Au niveau musical l’inspiration est toujours la même que sur les autres disques, c’est à dire le truc qui me vient au moment où je rentre dans le studio. Ça peut être une idée de progression harmonique que j’ai eu sur le piano, une petite idée de mélodie, une idée de texte, une atmosphère sonore, quelque soit l’étincelle j’essaye de la saisir, de ne pas trop la contrôler et de créer un maximum d’accidents. Ca permet d’être surpris soi-même et si moi je me surprends ça risque de surprendre d’autres gens.

As-tu procédé différemment sur cet album ? Tu avais dis que ton premier album était un peu un défouloir, et c’est ce qui avait plu donc tu as continué sur les autres, est-ce que c’est le cas pour celui là ?

Oui complètement. La seule règle que je me suis donné avec ce projet, c’est de ne pas m’en donner justement, de faire exactement ce qui me vient quand ça me vient. Après ce serait un mensonge de dire que je ne pense pas du tout au fait que ça va être écouté par de gens et d’ailleurs c’est même un truc assez important, c’est un moyen de communication la musique en fait, moi je fais quelque chose, après ça sort, et c’est les gens qui finissent le disque en l’écoutant et en se faisant leur propre idée de ce que c’est, qui est tout aussi valable que la mienne. Moi je peux te dire ce que je pense avoir fait mais c’est tout aussi valable que ce que toi tu peux penser tu vois. Donc forcément cette dimension là tu l’as en tête quand tu es en train d’élaborer le disque. Mais j’essaye de chasser ces pensées au maximum et de faire le focus sur le moment présent et l’envie que j’ai à ce moment là.

"To be a stranger", Hervé Salters, General Elektriks

Tu disais que tu n’avais eu que 4 mois pour faire « Parker Street », pour celui là tu as eu largement plus de temps, qu’est ce ce que ça a changé ?
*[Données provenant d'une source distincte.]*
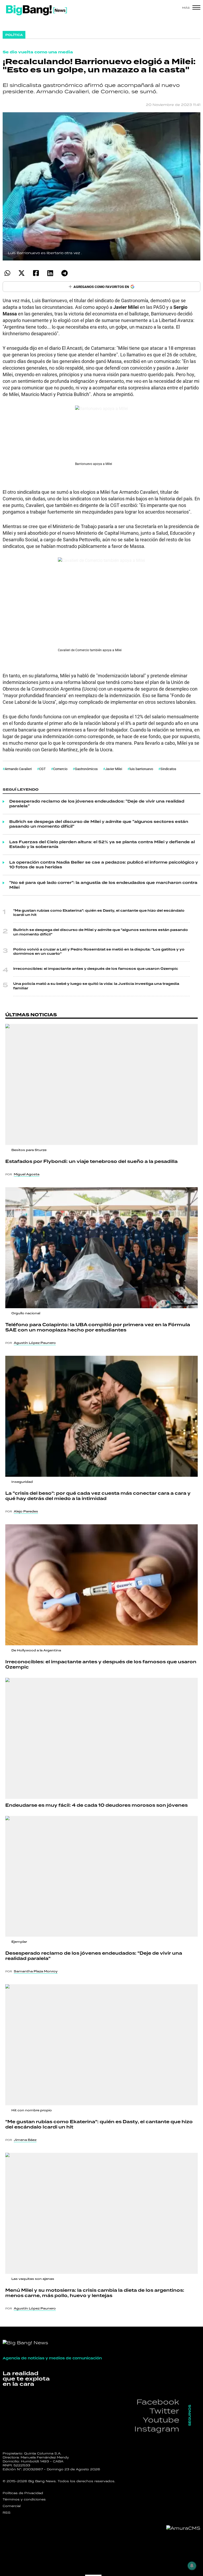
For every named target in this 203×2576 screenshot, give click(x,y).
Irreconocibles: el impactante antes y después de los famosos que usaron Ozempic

Quand tu fais tout tout seul – ce qui est mon cas hormis quelques trucs – c’est très difficile d’avoir du recul si tu ne te donnes pas un peu de temps. Tu lances des idées, t’essayes par exemple une première programmation rythmique sur un morceau, une première idée de basse, premier son de clavier etc. et puis tu commences à avoir le nez un peu trop dans le guidon, tu sais plus trop où t’en es.. Si tu as le temps ça permet de laisser le morceau de côté, tu travailles sur autre chose, et puis un ou deux mois plus tard tu reviens dessus. T’es plus exactement le même gars qui travaillait sur le morceau deux moins plus tôt, tu peux l’écouter avec une oreille neuve. Avoir du temps ça me rassure dans le sens où je peux me permettre de me lâcher totalement au début parce que je sais que je vais pouvoir corriger mes erreurs.

Le projet General Eletriks a véritablement décollé en 2009 avec « Good City For Dreamers » et tu as enchaîné très vite avec « Parker Street ». Tu reviens 5 ans plus tard, tu n’as pas eu peur que les gens t’oublient ?
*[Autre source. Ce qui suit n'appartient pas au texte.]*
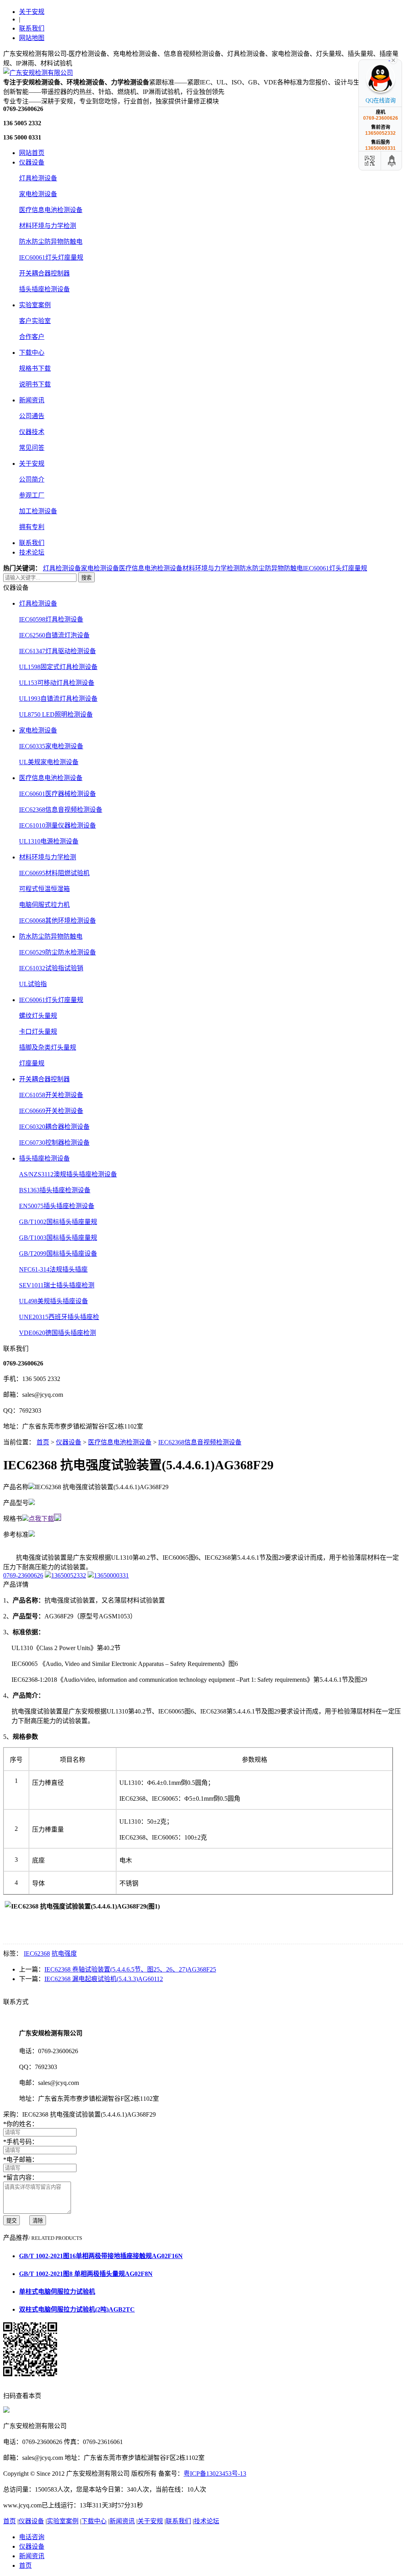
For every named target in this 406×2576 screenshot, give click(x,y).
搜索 (86, 578)
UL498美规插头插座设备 (53, 1301)
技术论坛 (31, 552)
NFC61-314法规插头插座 (53, 1269)
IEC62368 (37, 1953)
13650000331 (111, 1575)
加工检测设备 (38, 511)
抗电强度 (64, 1953)
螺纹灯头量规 (38, 1015)
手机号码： (20, 2141)
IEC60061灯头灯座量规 (51, 257)
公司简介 (31, 479)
Pas du tout, moi non mais le label m’en a parlé (rires). Je reviens encore une fois là-dessus mais le plus important c’est de penser en inspiration et pas en part de marché ou je ne sais quoi. Si tu n’as rien à raconter vaut mieux ne rien dire même si ça veut dire que certaines personnes risquent de t’oublier. Il y a peut être pas mal de gens qui ont perdu de vue General Elektriks et c’est à nous d’aller les rechercher en tournée.

Tu vas peut-être rencontrer un nouveau public également

Tout à fait. C’est à nous de rappeler qu’on est là.

Comment tu comptes l’adapter en live ? Je suppose que ce sera différent de l’album

Oui c’est différent ! Je ne pense pas du tout en terme de live quand je fais le disque donc je me permets des choses comme des cordes ou des cuivres qu’on aura pas sur scène. Mais je sais aussi qu’avec mon équipe on a toujours réussi à réarranger les morceaux et leurs donner un autre look pour la scène, mais ça reste quand même très organique, sans faire semblant de jouer le disque, on faisait autre chose tout simplement. Je ne pense pas aux versions du disque comme étant des versions arrêtées. Au contraire sur scène il faut admettre l’idée et même utiliser comme arme l’idée qu’aucunes des versions vont être exactement les mêmes, il faut savoir utiliser l’instant présent.

Qu’est ce que tu fais quand tu ne fais pas de musique ?

En gros je fais de la musique ! (rires) Non mais j’en écoute ou alors je passe surtout du temps avec ma femme et mes enfants.

Comme tu le sais peut-être, Modzik est un magazine qui parle de mode et musique, est-ce que la mode ça te parle ?

Oui. Alors je ne suis pas les tendances et je n’achète pas les magazines pour savoir ce qui se fait, mais je suis très conscient de ce que je mets et de ce que mettent les autres. L’apparence c’est une forme de communication aussi.

C’est important pour toi de faire attention à ton image ? Que ce soit par ta façon de t’habiller, mais aussi par les visuels, les clips etc.

Complètement ! Pour moi ça fait autant partie du projet en fait. Bien entendu la musique est centrale mais la manière dont tu l’englobes avec tout ces satellites qui gravitent autour est tout aussi importante.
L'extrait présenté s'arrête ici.